The problem matters right now because Bendigo Health is mid-way through a capital expansion that includes a new imaging wing at the Lucan Street campus. That construction, part of a project the state government has publicly committed funding to, is forcing IT teams to migrate legacy data into new infrastructure. When you migrate a messy dataset, you inherit every duplicate — and potentially pay to store it on more expensive modern hardware.
A Local Audit Reveals the Scale
City of Greater Bendigo's digital services team ran an internal file audit across shared network drives in late 2025, covering departments from planning to community services. The audit, referenced in a council agenda paper published on the council's website in February 2026, found that approximately 28 percent of stored documents were exact or near-exact duplicates. Across a total storage footprint of roughly 14 terabytes, that translated to nearly four terabytes of redundant data — storage the council was paying to back up every night.
The Bendigo Goldfields Library consortium, which manages collections across the Hargreaves Street branch and two satellite locations, faces a version of the same problem in its digitisation program. The consortium has been scanning historical photographs from the Goldfields region since 2019. Without a deduplication policy locked in from the start, the same glass-plate negatives were sometimes scanned by different volunteers on different days, generating multiple high-resolution TIFFs of identical images. Each uncompressed TIFF can run to 80 megabytes. Multiply that across hundreds of items and the storage bill climbs fast.
La Trobe University's Bendigo campus is dealing with the issue from a different direction. The campus library system links to the broader La Trobe network, which in a 2024 infrastructure review identified duplicate digital assets — particularly lecture recordings and course materials — as one of the top three avoidable costs in its storage budget. Regional campuses like Bendigo absorb a proportional share of those overheads.
What Deduplication Actually Costs — and Saves
Commercial deduplication software for mid-sized institutional datasets typically ranges from $8,000 to $35,000 for a one-time licensing and implementation package, depending on dataset size and integration complexity — figures drawn from publicly available vendor pricing sheets from suppliers including Veritas and Commvault as of mid-2026. Cloud-native solutions offered through providers like AWS can reduce that upfront cost but introduce per-gigabyte retrieval fees that compound over time.

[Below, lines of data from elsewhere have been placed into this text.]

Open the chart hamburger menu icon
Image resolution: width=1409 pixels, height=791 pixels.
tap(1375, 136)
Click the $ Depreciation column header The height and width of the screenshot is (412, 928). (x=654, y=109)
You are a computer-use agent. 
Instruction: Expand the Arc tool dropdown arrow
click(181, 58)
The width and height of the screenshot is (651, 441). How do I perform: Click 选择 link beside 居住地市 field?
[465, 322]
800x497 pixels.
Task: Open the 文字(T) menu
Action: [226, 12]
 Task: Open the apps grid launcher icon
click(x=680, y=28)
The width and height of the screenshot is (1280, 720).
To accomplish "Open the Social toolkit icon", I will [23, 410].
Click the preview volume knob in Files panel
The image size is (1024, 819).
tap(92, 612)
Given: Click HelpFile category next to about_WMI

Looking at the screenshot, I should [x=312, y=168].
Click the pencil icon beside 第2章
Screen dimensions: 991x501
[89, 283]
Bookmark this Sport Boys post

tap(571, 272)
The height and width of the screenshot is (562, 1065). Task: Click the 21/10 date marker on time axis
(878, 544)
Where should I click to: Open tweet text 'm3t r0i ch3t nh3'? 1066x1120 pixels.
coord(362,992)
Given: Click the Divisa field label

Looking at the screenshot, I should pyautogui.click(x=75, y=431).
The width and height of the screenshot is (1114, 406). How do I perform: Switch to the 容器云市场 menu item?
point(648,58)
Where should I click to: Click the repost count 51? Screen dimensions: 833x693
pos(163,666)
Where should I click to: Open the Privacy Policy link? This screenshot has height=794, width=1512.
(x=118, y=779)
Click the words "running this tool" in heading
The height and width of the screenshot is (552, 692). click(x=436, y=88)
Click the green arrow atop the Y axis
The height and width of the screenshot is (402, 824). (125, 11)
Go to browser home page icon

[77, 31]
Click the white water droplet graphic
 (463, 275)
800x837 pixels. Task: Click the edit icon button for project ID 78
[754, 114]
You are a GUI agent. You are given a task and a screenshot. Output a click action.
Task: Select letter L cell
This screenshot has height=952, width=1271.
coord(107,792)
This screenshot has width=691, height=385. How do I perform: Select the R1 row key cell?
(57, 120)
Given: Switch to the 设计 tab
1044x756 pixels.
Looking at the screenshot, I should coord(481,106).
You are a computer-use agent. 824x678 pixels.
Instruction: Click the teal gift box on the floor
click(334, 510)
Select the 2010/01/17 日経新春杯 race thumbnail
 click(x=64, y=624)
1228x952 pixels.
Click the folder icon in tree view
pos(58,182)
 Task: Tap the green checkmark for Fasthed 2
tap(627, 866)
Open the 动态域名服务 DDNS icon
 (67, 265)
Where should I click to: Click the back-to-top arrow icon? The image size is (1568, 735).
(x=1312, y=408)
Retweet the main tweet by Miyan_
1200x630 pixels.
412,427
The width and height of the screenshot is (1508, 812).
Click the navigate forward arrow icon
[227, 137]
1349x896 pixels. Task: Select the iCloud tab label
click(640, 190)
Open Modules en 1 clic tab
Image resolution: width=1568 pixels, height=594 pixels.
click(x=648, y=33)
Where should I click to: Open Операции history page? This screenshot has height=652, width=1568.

For a regional organisation like Bendigo Health, the calculus is not just financial. Duplicate patient images carry a genuine clinical risk: a radiologist working from an incomplete or duplicated file set could theoretically miss a comparison scan. The Victorian Managed Insurance Authority, which covers public health services in the state, has flagged data integrity as a category of operational risk in its guidance documents, though it has not publicly cited Bendigo Health specifically.
The City of Greater Bendigo's February 2026 agenda paper noted that resolving its duplication problem would require a dedicated project officer for approximately six months, at an estimated cost of $52,000 in staff time. The council had not, as of the paper's publication date, approved that expenditure.
For organisations in Bendigo wrestling with the same issue, the practical starting point is an audit before any migration or new hardware purchase. Mapping what you have — and how many times you have it — before committing to infrastructure costs is the step most institutions skip. The Goldfields Library consortium, for its part, has introduced a mandatory checksum verification step into its scanning workflow as of January 2026, ensuring new duplicates are flagged at the point of creation rather than discovered years later during a budget crisis.